Avant de devenir le Jack O’Neill de référence pour une génération, Richard Dean Anderson pensait ne pas pouvoir jouer le rôle comme Kurt Russell.

  • Richard Dean Anderson a accepté Stargate SG-1 après avoir compris qu’il ne devait pas copier Kurt Russell, mais incarner un personnage plus léger et adapté à la télévision.
  • Une réplique clé du pilote et le ton du script l’ont convaincu que Jack O’Neill fonctionnait mieux comme personnage détendu et humain.
  • La série a réussi grâce à son esprit d’ensemble, sans héros unique, et Anderson est devenu l’interprète emblématique du rôle.

Ce qui est fascinant avec Stargate, c’est ce renversement total. L’acteur qui a fini par incarner Jack O’Neill pendant des années a d’abord regardé le film de 1994 et s’est dit, en gros, qu’il ne pouvait pas faire ce que faisait Kurt Russell. Quand Stargate SG-1 démarre en 1997, la franchise change d’échelle. Le long-métrage de 1994 devait lancer une trilogie, puis le plan est tombé à l’eau. La série, elle, a ouvert la porte en grand, avec dix saisons et plusieurs spin-off. Sauf qu’il fallait recaster Jack O’Neill, puisque Kurt Russell ne revenait pas. Pas exactement le genre de transition tranquille.

Le déclic s’est joué sur une seule réplique

Dans un entretien accordé à Woman’s World en janvier 2026, le co-créateur Brad Wright raconte que l’acteur américain Richard Dean Anderson avait d’abord bloqué devant le film, en disant : « Je ne peux pas faire ce que Kurt a fait ». Puis il lit le script de la série, et là, tout bascule. Sa réaction devient : « Mais ça, je peux le faire ».

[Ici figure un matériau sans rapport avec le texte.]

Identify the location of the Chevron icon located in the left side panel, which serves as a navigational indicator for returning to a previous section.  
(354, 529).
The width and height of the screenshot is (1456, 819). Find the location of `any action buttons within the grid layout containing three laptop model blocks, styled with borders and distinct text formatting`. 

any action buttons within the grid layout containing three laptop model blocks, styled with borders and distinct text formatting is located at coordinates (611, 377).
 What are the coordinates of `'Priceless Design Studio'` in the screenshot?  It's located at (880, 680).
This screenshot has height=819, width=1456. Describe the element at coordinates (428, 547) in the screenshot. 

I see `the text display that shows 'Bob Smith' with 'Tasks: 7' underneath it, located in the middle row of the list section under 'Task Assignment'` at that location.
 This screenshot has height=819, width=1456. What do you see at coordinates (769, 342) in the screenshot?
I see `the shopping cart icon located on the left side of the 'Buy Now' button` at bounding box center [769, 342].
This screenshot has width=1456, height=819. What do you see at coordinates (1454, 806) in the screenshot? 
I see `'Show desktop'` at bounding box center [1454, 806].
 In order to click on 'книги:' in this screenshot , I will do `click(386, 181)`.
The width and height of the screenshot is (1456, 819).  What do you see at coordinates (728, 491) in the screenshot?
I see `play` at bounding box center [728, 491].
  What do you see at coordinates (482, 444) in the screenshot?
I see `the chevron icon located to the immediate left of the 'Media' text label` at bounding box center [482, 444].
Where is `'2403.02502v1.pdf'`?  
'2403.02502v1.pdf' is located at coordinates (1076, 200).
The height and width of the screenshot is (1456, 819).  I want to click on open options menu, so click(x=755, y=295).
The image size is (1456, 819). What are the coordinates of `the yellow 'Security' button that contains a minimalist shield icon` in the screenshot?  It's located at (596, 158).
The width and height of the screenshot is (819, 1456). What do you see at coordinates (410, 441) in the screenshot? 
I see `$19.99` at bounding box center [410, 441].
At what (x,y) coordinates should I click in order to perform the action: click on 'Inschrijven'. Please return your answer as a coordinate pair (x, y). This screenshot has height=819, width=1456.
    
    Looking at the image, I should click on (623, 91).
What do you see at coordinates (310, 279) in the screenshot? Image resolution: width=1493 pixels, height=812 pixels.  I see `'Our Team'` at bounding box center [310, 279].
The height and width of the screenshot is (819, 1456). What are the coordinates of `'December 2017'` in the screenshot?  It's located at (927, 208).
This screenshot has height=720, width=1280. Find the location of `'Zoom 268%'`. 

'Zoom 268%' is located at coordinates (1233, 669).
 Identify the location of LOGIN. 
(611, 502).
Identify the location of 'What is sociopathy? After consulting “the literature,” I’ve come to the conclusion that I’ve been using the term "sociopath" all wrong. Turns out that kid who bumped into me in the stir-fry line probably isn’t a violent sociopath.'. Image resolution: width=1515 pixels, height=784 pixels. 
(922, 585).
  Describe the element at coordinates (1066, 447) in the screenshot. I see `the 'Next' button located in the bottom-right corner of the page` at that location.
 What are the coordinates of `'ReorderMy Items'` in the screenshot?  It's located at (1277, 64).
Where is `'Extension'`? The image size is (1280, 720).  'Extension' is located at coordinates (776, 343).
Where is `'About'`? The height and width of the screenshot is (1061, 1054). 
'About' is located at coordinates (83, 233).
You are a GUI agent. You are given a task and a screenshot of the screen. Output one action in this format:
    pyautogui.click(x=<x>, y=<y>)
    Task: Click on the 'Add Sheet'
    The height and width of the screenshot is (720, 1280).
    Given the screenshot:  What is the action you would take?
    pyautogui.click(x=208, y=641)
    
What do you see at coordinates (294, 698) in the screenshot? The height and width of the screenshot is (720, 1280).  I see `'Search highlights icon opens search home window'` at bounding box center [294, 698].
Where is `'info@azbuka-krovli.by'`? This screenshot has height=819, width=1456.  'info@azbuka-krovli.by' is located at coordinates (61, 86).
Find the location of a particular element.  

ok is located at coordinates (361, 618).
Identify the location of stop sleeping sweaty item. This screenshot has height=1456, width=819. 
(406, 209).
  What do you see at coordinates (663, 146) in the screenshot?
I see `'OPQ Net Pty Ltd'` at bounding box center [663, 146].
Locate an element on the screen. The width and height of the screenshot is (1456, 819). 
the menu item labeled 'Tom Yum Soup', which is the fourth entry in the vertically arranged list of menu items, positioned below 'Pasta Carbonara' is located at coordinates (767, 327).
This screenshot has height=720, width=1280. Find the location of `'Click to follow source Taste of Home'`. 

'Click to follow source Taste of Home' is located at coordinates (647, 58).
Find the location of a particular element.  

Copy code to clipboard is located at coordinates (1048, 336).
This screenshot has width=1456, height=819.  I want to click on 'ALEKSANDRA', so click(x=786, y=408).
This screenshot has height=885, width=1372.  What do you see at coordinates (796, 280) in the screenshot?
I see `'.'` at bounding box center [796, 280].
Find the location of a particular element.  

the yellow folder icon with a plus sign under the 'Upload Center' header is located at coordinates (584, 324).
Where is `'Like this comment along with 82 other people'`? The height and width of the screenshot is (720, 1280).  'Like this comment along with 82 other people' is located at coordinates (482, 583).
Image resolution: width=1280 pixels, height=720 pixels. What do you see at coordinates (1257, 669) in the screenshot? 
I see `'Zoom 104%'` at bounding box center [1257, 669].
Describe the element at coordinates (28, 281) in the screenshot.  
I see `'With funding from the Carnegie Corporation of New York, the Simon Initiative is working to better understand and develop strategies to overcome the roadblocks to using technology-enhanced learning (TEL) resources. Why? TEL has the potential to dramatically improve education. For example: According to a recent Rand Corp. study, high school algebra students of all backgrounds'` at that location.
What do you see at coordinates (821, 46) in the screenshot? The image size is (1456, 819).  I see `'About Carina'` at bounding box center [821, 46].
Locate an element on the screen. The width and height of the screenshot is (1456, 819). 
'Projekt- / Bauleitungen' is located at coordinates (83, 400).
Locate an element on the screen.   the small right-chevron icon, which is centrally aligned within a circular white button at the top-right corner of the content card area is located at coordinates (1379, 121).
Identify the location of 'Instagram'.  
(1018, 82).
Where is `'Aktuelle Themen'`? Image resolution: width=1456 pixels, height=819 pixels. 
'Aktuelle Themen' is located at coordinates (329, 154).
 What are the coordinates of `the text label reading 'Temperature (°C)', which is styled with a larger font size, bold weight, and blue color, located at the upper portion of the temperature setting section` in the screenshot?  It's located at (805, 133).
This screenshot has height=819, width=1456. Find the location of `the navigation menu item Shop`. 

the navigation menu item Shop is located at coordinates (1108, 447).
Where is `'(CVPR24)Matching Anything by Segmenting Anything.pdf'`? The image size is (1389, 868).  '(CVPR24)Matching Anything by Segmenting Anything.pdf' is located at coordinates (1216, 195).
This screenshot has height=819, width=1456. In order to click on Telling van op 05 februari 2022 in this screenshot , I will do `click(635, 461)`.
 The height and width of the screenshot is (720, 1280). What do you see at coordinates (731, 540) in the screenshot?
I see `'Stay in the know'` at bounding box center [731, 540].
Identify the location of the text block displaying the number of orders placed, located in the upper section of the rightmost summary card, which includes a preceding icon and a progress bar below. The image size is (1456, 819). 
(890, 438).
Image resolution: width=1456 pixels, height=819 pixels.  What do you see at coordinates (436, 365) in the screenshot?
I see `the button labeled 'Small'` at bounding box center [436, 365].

Le détail important n’est même pas une scène d’action. C’est une ligne du pilote, écrite par Brad Wright, quand Teal’c explique qu’il n’a nulle part où aller et que Jack O’Neill lui répond : « Tu peux rester chez moi ! ». Pour Richard Dean Anderson, le personnage était là. Pas juste le militaire qui court, tire et aide des gens à fuir, mais un type avec une touche plus légère, presque désinvolte, au bon moment.

Ne pas copier Kurt Russell, c’était la seule bonne idée

Avec le recul, sa prudence paraît presque ironique. Richard Dean Anderson a tout de même porté Stargate SG-1 sur 177 épisodes, avant de repasser par Stargate: Atlantis et Stargate: Continuum. Il n’est pas l’un des deux interprètes à avoir dépassé les 200 épisodes de Stargate SG-1, mais il a fixé le ton dès le départ.

Et franchement, il avait raison. Imiter Kurt Russell aurait été une impasse. Le film et la série ne jouaient pas le même tempo, ni la même durée, ni la même relation aux personnages. Anderson a compris très vite qu’un lead de télévision doit respirer autrement.

Stargate SG-1 a gagné parce que personne ne portait la série seul

Autre point clé, Richard Dean Anderson ne voulait pas redevenir l’unique moteur d’une série. Il l’explique en rappelant son expérience sur MacGyver : « Je ne voulais pas être au centre. Quand j’avais fait MacGyver, je savais ce que c’était de porter une série et je n’en avais simplement pas envie ».

Il ajoute que le casting était irréprochable et que la camaraderie, comme le rythme entre les personnages, s’étaient installés naturellement. Du coup, il n’avait pas à tout porter. C’est sans doute la vraie force de Stargate SG-1 : une série d’ensemble, pas une machine construite autour d’un seul nom. Il a même été repris pendant une lecture de table au début, preuve que la formule ne s’est pas trouvée en un jour.

Mais le résultat, lui, ne laisse pas beaucoup de place au débat. Pour pas mal de fans, Richard Dean Anderson n’est pas juste un remplaçant de Kurt Russell. Il est le Jack O’Neill définitif.